If you have a 30-year time horizon then you will probably be more willing to take risks as you have time to make up for any poor decisions, although it’s worth repeating the first rule of generating wealth – don’t lose money.

If you have a relatively short time horizon then you probably won’t want to take too many risks as you don’t want to lose capital.

Whatever your perspective, however, you should only take on the level of risk you are comfortable with, and diversification is a way to moderate risk.

HOW MUCH IS TOO MUCH?

One of the earliest studies into the benefits – and the limitations – of diversification was by academics John Evans and Stephen Archer of the University of Washington in 1968.

In their paper Diversification and the Reduction of Dispersion: An Empirical Analysis, the authors concluded the optimal size for a portfolio was between 10 and 15 stocks.

Beyond that, once the number of stocks topped 20 the benefits of diversification tailed off dramatically.

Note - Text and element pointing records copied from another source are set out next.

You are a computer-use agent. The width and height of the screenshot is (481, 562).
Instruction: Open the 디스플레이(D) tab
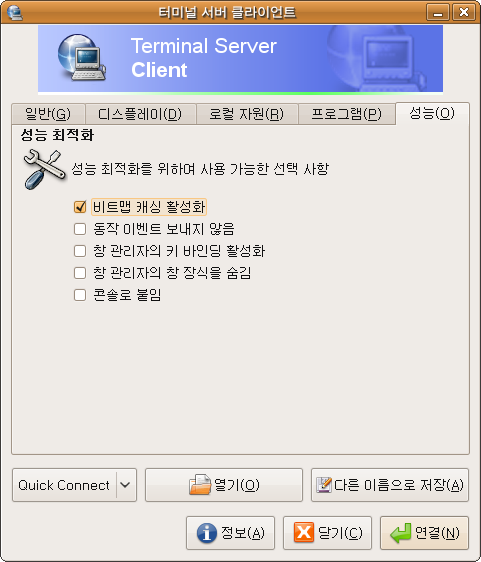click(140, 114)
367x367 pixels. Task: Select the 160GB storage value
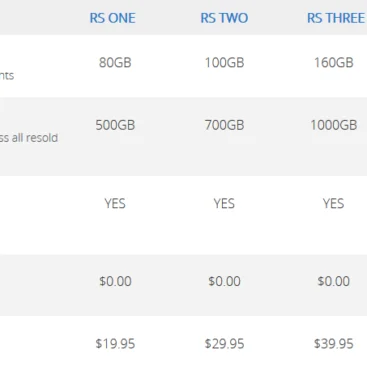click(334, 63)
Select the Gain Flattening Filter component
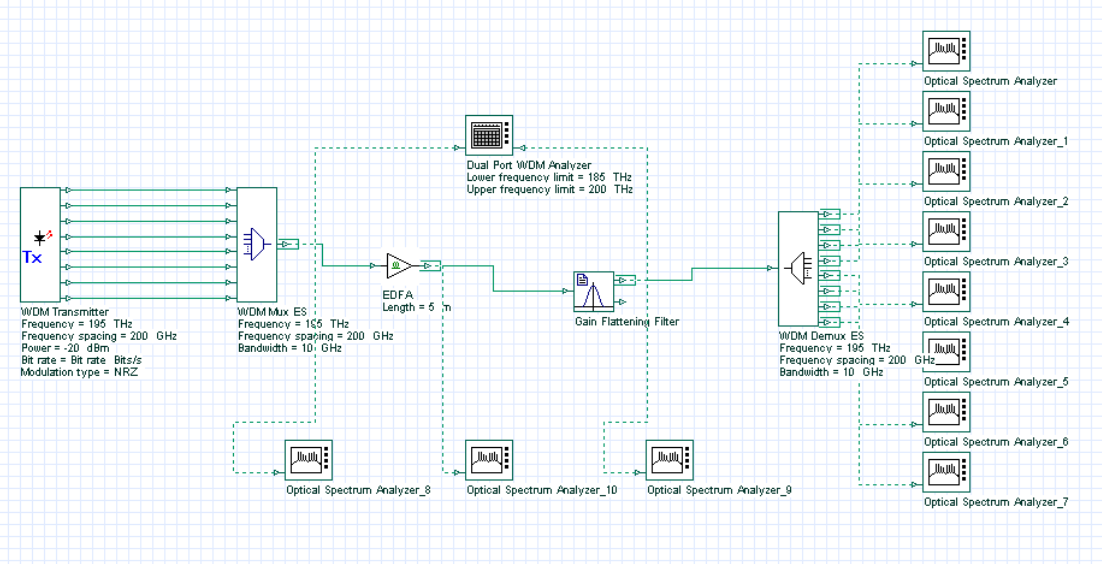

There has been a lot of academic research since the Evans and Archer paper was published, with most concluding that somewhere between 15 and 40 stocks works best.

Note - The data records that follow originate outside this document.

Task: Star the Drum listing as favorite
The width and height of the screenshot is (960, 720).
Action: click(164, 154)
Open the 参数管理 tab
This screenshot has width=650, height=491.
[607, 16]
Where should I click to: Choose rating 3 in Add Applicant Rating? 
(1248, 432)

In The Behavioural Investor, Daniel Crosby cites a Morningstar study which measured the volatility of high-conviction portfolios – those with less than 40 stocks – against the volatility of much broader portfolios with more than 200 holdings.

The study concluded that ‘concentrated funds are not more volatile than more diversified funds on average and some are surprisingly steady despite their small number of holdings’.

THE COST OF NOT DIVERSIFYING

A study in the Review of Finance by William Goetzmann and Alok Kumar concluded that, in general, US individual investors were guilty of owning ‘under-diversified’ portfolios.

They found the level of under-diversification was greater among younger, low-income, less educated and less sophisticated investors.

The authors said: ‘The level of under-diversification is also correlated with investment choices that are consistent with over-confidence, trend-following behaviour, and local bias.’

If that sounds like the recent craze for meme investing where young, bored, first-time investors started spending their stimulus cheques on whatever was hot on Reddit chat boards or social media platforms, it’s no coincidence.

Another key aspect of the study was finding clear economic costs to being under-diversified in terms of performance.

‘As the level of diversification increases, both performance measures (mean monthly excess return and the Sharpe ratio) increase,’ report the authors.

On an annual basis, the most diversified investor group earned a 2% higher return than the least diversified group which in theory is taking more risk.

Part of the reason was that more diversified investors trade less frequently, because they have a greater range of investments, while part of the performance gap was down to the ‘large idiosyncratic risk exposures’ of the less diversified.

In other words, less diversified investors tend to go for stocks they think will go to the moon and tend to go all-in rather than doing their research and spreading their bets.

What do famous investors have to say about diversification?

Benjamin Graham, author of The Intelligent Investor, believed it was enough to own between 10 and 30 holdings of ‘large, prominent, conservatively financed companies` with a bias towards those with low debt to equity ratios and high yields.

Warren Buffett argued instead you should own between five and 10 stocks ‘if you are a “know-something” investor, able to understand business economics and to find sensibly-priced companies which possess important long-term competitive advantages.’

John Maynard Keynes, who is often considered to be the father of modern economic theory, believed a dozen or so companies ‘which one thinks one knows something about, and in the management of which one thoroughly believes’, was the optimal size for a portfolio.

Seth Klarman, billionaire investor and founder of Baupost, also argues in favour of around a dozen stocks because you are ‘better off knowing a lot about a few investments than knowing just a little about each of a great many holdings.’

Ultimately, common sense suggests you are better off holding a smaller number of stocks than a larger number as long as you are really doing your homework on them.